DTLB_LOAD_MISSES.MISS_CAUSE_A_WALK ; miss which cause a walk
DTLB_LOAD_MISSES.STLB_HIT ; hit at 2nd page
DTLB_LOAD_MISSES.WALK_DURATION ; cycles during a walk

So, you can founthe formula in Ref Manual - Appendix B.3.4.4
Cost of page walks:
%STLB.LOAD.MISS.WALK.COST =
100 * DTLB_LOAD_MISSES.WALK_DURATION / CPU_CLK_UNHALTED.THREAD;

Other performance counters from helper, will be interpreted in manual as well.

Regards, Peter

prokash · ‎03-16-2012

Thanks,

I've those manuals ...

Yet few more questions --

1) Is there any base number or percentage for some stats can be used as threashold? So once I compute, I will know if it has the pink tag or something so that I can concentrate!!!

2) These are all experimental at this stage -

What I am seeing is out of 2,000,000 INST_RETIRED.ANY in one of the c language macro, there are 1,200,000BR_MISP_RETIRED.ALL_BRANCHES_PS, and 600,000 ICACHE.MISSES. This is on sandy bridge (x64).

Now the macro adds to a shared variable, so it is defined like the following -

#define ADD32(S, V) if (V != 0) InterlockedExchangeAdd (S, V)

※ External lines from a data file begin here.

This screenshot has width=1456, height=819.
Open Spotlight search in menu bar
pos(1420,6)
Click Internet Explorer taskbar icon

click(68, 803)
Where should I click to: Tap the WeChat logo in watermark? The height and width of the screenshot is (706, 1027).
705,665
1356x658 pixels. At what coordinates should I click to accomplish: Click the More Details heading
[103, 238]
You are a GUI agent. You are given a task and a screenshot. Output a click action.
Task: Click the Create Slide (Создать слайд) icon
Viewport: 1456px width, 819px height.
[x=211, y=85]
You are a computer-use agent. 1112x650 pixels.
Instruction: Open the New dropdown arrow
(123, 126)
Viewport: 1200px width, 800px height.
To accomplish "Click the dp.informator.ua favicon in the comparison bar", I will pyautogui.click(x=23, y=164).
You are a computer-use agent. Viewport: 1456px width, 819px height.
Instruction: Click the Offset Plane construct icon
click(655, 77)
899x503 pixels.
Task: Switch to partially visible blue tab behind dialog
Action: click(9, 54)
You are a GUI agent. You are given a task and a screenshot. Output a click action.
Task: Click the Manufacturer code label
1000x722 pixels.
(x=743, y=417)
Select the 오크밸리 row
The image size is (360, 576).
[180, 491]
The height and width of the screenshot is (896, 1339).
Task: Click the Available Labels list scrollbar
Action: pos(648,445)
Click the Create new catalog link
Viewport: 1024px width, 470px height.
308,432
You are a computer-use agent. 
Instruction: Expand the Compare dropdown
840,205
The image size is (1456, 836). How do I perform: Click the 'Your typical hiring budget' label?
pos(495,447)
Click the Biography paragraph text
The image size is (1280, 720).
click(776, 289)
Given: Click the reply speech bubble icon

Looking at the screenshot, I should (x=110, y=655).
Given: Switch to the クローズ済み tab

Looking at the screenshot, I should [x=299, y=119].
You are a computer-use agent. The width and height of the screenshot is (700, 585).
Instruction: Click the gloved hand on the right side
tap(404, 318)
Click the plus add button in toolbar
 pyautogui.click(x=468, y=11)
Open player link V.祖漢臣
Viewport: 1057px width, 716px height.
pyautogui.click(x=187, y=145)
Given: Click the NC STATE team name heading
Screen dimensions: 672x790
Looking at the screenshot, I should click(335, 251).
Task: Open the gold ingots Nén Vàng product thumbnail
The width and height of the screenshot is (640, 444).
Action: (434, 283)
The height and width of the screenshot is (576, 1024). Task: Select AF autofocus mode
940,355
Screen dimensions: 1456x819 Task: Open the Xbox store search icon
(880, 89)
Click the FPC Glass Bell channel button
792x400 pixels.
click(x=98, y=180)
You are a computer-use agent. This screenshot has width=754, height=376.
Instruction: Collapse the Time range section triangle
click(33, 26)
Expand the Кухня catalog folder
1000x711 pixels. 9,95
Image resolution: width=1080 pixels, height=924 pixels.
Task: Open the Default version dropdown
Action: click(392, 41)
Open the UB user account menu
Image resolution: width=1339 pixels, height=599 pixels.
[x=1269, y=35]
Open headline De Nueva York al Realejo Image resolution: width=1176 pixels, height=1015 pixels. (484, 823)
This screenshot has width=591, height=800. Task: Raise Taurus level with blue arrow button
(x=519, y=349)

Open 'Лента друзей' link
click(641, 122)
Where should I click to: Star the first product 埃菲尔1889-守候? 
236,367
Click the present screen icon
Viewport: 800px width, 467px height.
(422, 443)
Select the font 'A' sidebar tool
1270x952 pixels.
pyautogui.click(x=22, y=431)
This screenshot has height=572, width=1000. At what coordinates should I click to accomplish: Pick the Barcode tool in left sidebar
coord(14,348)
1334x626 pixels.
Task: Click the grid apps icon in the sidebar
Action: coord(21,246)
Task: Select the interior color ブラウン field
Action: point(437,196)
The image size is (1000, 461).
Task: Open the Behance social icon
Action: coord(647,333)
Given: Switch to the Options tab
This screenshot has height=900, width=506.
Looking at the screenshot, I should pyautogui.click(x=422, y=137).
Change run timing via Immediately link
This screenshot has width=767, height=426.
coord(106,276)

Clearly I see that there is a branch, and at a first look at it, it would be evident that there is an effort to optimize by not going out to lock the bus if the value to be added is zero...

So one try would be to flatout add the value, but was wondering if the lock would going to beat us...

Any thought?

Of course, we don't want to use assembler level constructs ...

-pro

Peter_W_Intel · ‎03-16-2012

If you use tool's predefined analysis types, there is no threshold needed; pink tag is in report directly:-)
If you choose your preferred events, to create your analysis type - report on GUIhas NO pink tag, since there is no formula to compute them.

Whatare indicators you can use, based on result?
1. CPI, average cycles per instruction - 0.4 - 0.8 is comfortable (if codehas noSSE/AVX, and x87 instruction)
2. Know total latency of specific events. Calculate it : event_num * latency, for example - 100,000 L2 memory load misses,latency = 40 * 100,000 = 4,000,000 ,
If CPU unhalted clock = 200,000,000, rate = 2% - you don't care
If CPU unhalted clock = 20,000,000, rate = 20%, you may optimize it

Usually threashold is .2, based on my experience. Also penaltyof eachbranch misprediction is 20 cycles, you can evaluate how it impacts on performance.

Regard, Peter